INSTRUCTIONS TO FOLLOW:
Write out everything from the line containing "The width and" down to the end of the entries, word for word, with the pictures omitted.
──────── DATASET CONTENT ────────
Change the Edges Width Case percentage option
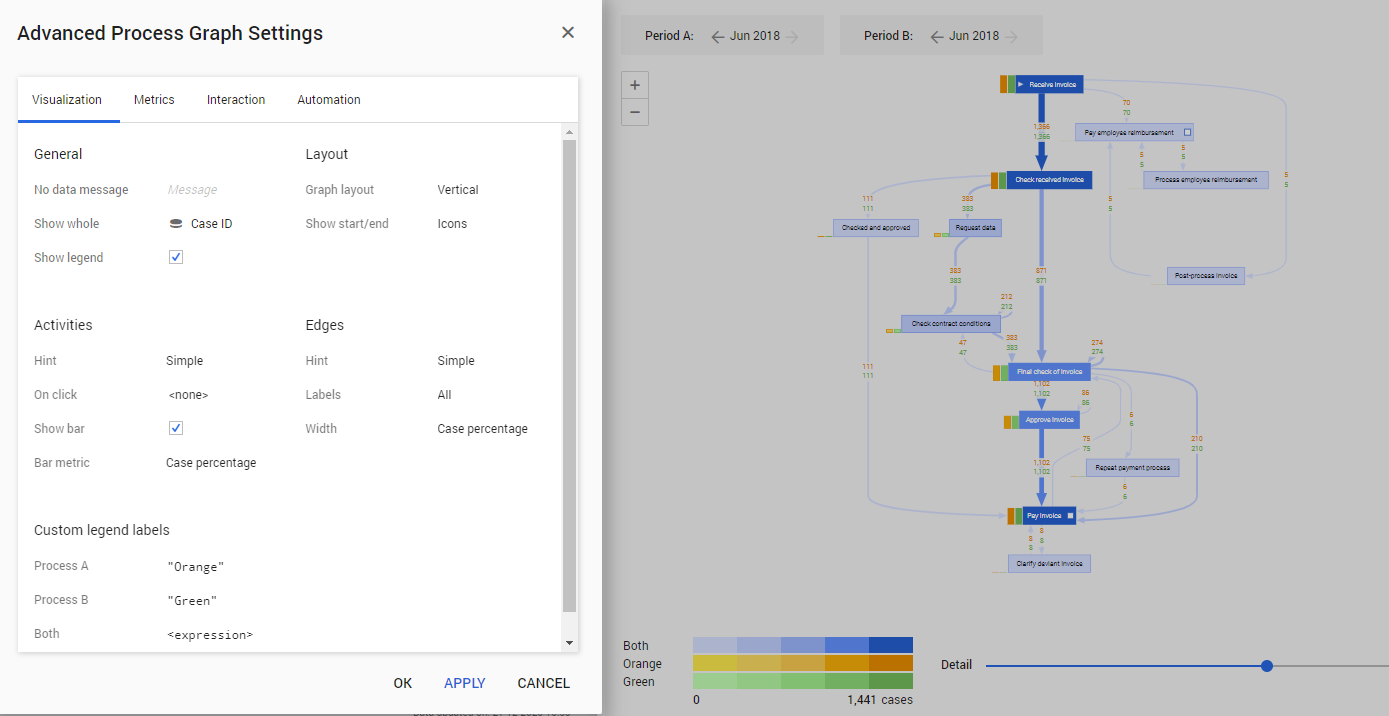pos(482,429)

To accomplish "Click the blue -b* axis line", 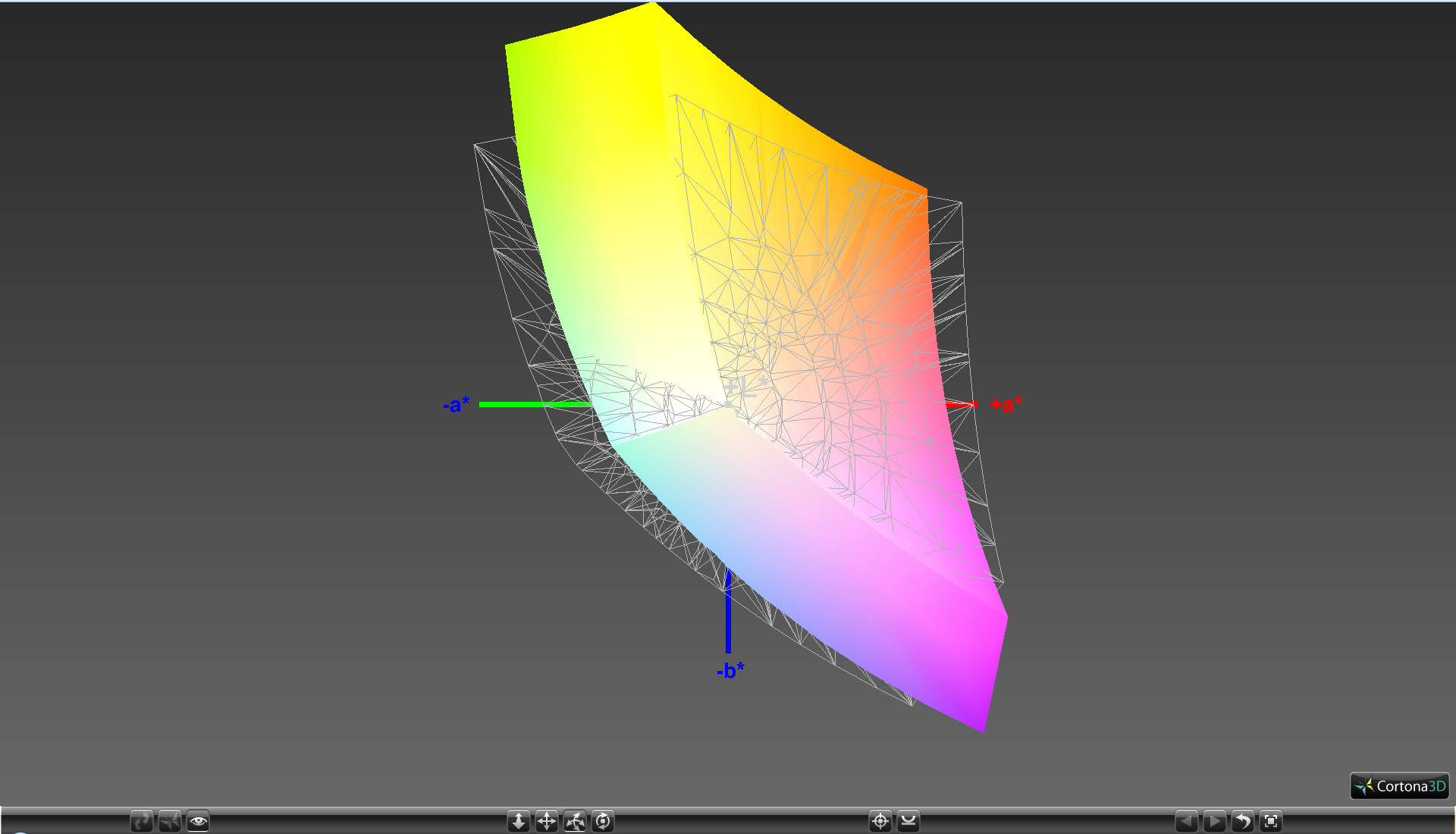I will 728,618.
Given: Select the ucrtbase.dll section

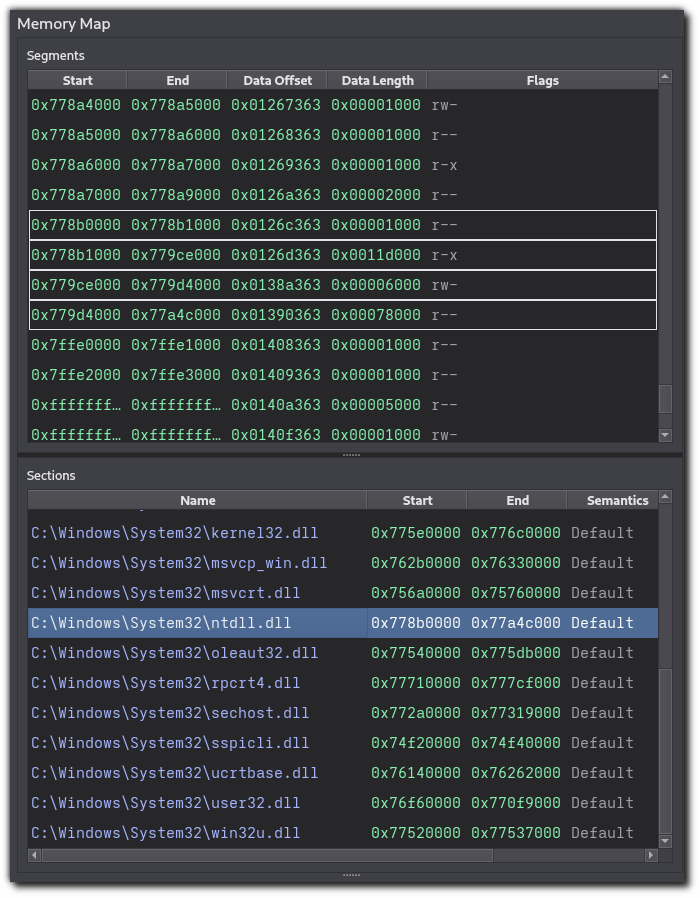Looking at the screenshot, I should tap(197, 773).
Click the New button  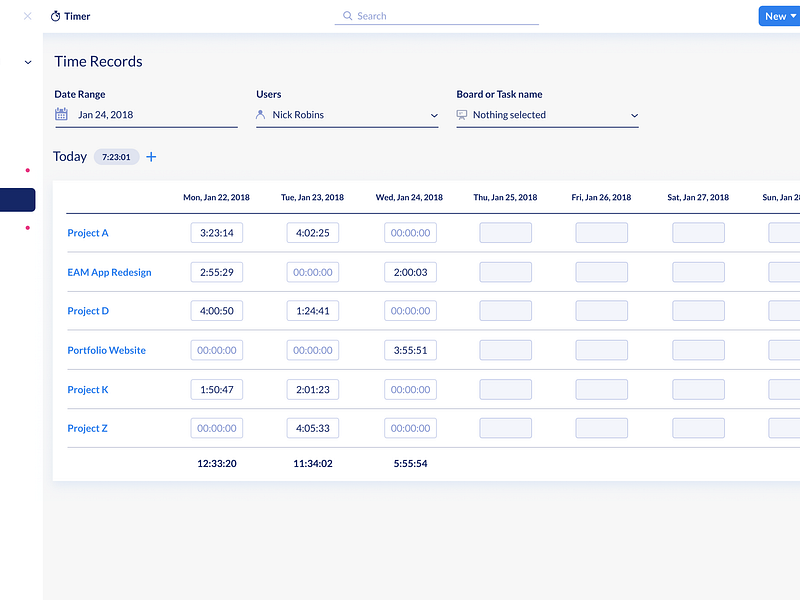coord(775,16)
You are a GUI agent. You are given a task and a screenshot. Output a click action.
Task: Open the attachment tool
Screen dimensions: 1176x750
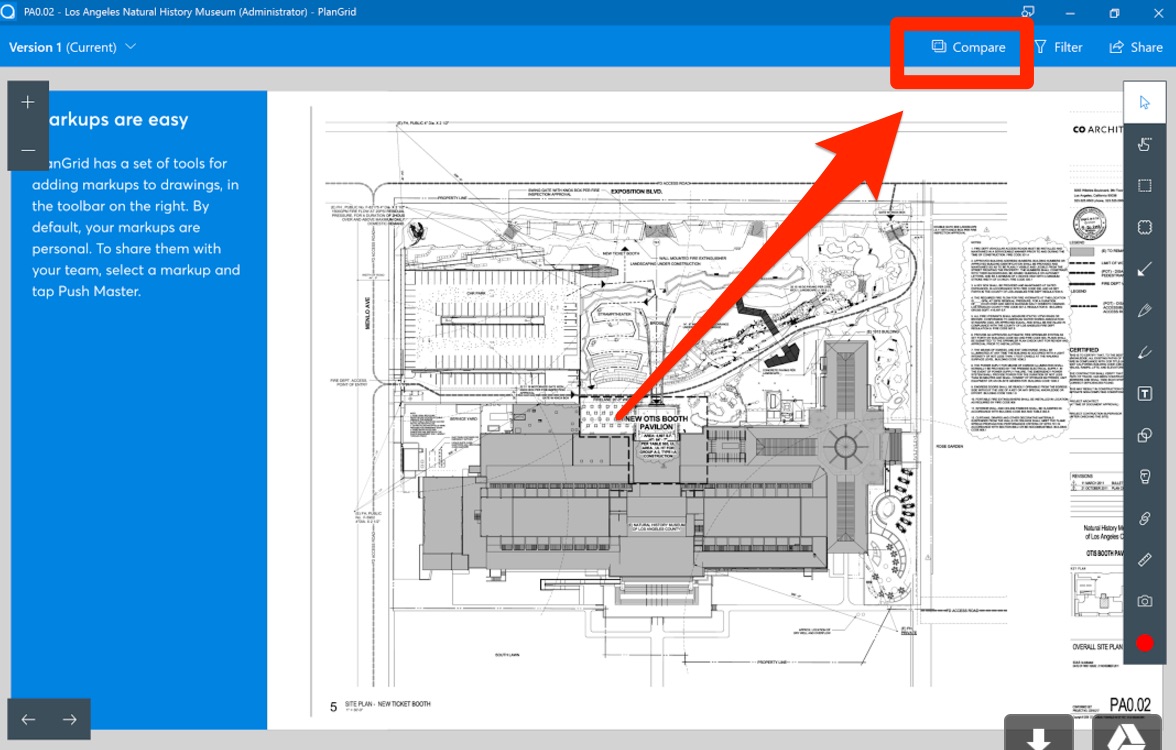(1145, 518)
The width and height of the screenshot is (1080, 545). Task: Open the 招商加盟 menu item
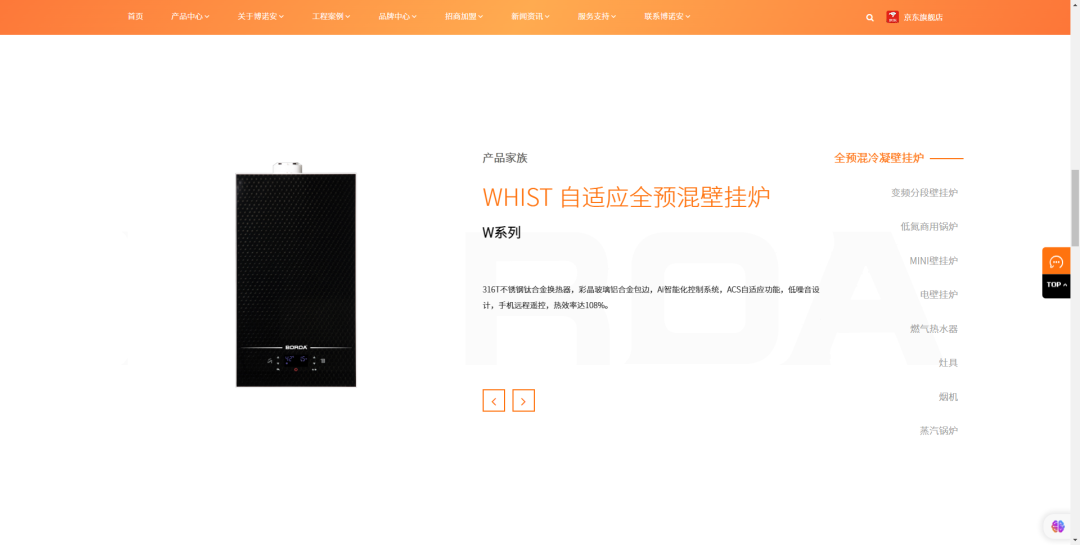point(463,17)
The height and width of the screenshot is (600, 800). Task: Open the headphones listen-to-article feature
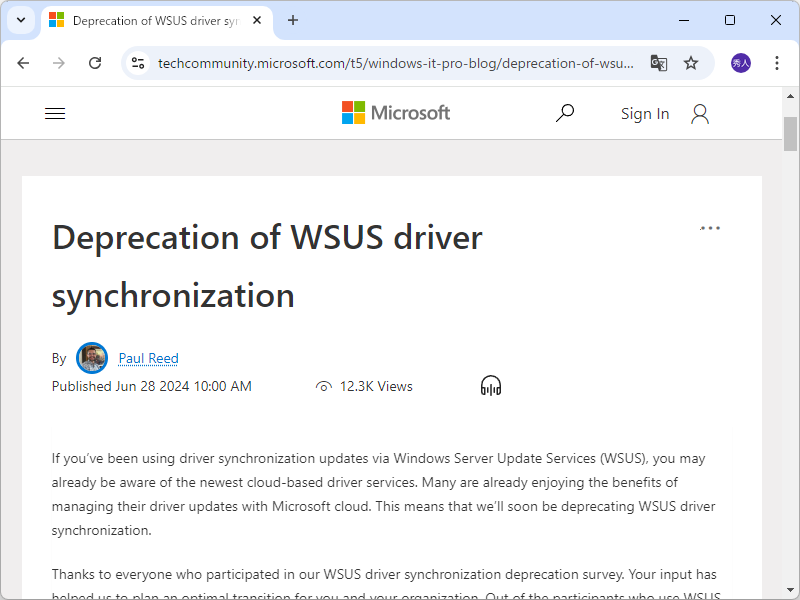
────────
THE SOLUTION:
The width and height of the screenshot is (1080, 545). Task: Open the 招商加盟 menu item
point(463,17)
The height and width of the screenshot is (600, 800). Task: Open the headphones listen-to-article feature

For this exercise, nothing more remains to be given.